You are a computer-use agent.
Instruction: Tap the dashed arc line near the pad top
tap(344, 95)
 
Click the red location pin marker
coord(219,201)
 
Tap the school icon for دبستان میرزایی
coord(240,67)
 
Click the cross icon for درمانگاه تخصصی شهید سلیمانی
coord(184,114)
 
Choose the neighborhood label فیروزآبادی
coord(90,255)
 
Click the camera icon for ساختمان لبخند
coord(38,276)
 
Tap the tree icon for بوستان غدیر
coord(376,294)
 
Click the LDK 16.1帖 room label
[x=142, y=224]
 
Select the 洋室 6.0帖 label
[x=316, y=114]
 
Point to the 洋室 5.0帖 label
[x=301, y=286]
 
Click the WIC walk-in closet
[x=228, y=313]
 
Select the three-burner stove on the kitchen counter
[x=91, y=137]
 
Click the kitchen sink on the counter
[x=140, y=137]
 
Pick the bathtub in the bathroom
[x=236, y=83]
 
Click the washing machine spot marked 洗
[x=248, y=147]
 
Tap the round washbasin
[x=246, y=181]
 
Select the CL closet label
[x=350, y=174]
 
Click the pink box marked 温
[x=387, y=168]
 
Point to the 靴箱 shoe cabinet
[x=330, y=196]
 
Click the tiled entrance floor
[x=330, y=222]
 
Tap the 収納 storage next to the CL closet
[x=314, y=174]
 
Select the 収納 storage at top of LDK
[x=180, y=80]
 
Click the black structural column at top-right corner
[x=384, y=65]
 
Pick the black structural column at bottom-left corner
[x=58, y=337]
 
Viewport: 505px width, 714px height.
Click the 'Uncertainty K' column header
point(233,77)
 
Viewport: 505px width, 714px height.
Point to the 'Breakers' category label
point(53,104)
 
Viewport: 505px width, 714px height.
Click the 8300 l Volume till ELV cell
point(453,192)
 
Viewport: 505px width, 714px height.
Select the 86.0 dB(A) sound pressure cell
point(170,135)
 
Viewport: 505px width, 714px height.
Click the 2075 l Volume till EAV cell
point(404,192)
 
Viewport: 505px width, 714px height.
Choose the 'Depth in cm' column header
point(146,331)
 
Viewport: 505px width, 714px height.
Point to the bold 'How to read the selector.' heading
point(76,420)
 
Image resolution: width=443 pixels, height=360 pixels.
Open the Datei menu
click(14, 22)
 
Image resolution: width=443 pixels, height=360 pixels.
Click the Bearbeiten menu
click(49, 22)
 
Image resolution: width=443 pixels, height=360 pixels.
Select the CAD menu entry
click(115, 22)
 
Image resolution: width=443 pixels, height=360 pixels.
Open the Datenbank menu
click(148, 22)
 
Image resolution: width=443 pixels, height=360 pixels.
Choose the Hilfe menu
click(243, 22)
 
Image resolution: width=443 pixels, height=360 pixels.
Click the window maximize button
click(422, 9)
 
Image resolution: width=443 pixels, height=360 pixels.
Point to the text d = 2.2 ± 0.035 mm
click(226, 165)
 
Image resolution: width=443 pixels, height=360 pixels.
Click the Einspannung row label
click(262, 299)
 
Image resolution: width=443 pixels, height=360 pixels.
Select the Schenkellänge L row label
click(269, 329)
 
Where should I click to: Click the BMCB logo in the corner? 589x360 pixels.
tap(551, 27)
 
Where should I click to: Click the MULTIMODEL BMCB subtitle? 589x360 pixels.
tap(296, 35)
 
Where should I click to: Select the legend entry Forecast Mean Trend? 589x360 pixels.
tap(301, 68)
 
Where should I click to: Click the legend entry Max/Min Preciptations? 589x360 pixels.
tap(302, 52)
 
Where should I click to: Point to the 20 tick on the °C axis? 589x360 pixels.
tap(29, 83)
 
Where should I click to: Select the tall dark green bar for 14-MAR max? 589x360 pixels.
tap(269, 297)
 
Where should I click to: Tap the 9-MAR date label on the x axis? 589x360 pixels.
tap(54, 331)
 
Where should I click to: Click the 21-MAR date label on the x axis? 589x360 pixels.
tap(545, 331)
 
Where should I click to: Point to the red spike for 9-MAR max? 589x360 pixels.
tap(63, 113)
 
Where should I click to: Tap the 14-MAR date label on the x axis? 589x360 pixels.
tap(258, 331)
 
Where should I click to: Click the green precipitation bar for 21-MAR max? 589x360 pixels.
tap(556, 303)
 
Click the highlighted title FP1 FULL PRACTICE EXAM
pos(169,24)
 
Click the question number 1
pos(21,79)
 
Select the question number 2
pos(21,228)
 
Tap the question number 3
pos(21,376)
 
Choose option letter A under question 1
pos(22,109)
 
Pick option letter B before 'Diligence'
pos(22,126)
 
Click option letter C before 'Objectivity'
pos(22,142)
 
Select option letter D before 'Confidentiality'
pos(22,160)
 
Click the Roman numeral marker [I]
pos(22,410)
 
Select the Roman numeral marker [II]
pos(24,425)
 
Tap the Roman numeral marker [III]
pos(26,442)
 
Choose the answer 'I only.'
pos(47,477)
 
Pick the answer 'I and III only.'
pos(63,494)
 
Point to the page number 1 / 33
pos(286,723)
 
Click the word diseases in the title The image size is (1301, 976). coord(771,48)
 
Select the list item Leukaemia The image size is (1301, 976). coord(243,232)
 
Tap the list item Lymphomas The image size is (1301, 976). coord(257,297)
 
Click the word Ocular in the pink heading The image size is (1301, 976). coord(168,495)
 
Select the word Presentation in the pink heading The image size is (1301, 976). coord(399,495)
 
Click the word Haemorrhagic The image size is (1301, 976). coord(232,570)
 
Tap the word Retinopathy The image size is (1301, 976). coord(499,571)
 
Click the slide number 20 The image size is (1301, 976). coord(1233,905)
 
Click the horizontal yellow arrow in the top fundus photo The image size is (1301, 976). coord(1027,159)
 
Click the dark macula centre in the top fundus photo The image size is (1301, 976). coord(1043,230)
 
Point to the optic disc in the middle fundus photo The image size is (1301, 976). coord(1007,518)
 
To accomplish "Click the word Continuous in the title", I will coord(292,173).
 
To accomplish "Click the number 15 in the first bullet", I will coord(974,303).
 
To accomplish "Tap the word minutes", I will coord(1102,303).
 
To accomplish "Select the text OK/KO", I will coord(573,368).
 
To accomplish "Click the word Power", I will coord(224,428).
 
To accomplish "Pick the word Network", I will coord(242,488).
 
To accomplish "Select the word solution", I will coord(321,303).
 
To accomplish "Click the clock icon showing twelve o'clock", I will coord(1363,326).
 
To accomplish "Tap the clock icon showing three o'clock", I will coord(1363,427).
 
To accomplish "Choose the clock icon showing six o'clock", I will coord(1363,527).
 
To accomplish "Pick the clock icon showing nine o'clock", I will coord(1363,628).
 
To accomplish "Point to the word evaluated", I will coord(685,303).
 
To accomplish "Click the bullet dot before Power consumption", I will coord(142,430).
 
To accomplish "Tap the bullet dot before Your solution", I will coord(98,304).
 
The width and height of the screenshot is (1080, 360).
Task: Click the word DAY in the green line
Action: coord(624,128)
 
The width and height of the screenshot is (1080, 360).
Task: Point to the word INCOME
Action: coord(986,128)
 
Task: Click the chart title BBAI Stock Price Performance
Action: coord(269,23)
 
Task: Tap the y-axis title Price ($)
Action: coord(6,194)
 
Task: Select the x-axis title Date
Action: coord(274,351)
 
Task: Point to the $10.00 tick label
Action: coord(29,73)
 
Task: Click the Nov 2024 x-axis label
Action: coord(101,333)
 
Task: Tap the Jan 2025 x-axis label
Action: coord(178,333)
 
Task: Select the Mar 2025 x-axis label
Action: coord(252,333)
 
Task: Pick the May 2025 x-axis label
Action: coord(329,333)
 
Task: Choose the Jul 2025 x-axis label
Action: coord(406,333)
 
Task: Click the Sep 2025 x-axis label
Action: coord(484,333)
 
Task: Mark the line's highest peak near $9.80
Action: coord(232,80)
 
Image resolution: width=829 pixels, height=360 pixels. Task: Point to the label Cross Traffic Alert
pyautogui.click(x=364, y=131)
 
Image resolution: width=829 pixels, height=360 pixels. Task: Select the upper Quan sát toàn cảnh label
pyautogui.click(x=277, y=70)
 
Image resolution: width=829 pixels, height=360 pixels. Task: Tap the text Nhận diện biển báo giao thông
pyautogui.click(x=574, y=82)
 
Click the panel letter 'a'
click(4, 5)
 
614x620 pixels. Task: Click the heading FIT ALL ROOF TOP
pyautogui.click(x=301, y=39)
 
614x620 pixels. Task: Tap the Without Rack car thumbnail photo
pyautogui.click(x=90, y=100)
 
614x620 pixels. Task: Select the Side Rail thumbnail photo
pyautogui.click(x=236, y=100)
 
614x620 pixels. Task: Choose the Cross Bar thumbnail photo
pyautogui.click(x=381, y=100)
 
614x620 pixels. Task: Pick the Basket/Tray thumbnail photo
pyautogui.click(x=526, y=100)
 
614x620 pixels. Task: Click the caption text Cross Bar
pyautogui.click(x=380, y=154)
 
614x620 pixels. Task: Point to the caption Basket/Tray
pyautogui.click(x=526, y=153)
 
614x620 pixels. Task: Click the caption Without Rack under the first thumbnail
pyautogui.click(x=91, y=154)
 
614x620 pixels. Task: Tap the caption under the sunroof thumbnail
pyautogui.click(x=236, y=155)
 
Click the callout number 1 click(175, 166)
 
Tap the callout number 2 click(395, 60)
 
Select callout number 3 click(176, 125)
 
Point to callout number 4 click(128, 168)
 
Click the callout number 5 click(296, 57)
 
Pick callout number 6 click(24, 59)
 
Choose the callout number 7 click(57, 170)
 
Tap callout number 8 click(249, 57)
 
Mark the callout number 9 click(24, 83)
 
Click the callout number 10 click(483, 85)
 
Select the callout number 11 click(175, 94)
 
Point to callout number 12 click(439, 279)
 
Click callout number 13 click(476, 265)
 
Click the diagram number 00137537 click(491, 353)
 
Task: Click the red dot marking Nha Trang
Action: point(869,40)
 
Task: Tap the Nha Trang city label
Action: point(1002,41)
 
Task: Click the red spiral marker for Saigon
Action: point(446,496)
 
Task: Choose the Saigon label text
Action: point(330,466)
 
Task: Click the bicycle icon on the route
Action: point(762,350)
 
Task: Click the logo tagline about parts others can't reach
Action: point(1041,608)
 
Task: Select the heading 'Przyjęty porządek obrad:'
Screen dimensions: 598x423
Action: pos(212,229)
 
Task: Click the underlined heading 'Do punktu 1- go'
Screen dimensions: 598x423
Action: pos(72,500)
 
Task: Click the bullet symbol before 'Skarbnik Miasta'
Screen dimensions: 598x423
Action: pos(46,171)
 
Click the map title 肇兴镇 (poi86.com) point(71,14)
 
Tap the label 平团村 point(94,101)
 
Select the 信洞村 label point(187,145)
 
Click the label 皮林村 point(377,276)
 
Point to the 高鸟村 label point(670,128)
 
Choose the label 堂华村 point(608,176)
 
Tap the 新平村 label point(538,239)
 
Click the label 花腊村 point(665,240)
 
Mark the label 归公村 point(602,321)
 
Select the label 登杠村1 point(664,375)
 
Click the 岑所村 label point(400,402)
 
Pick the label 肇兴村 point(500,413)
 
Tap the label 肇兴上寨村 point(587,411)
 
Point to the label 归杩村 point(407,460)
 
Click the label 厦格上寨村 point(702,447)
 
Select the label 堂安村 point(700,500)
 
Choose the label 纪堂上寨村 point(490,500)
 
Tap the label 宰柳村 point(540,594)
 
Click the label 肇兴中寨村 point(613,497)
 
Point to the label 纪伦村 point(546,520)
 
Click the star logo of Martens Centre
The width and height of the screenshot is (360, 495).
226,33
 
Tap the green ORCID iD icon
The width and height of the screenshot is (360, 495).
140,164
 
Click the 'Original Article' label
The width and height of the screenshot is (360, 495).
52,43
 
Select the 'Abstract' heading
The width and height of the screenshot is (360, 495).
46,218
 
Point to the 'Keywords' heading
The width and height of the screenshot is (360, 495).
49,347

STATED EXERCISE:
Output every line of the entries above exactly as it appears, from the start of the entries down to the line containing "coord(184,114)", with both ends included.

ANSWER TO THIS PROBLEM:
You are a computer-use agent.
Instruction: Tap the dashed arc line near the pad top
tap(344, 95)
 
Click the red location pin marker
coord(219,201)
 
Tap the school icon for دبستان میرزایی
coord(240,67)
 
Click the cross icon for درمانگاه تخصصی شهید سلیمانی
coord(184,114)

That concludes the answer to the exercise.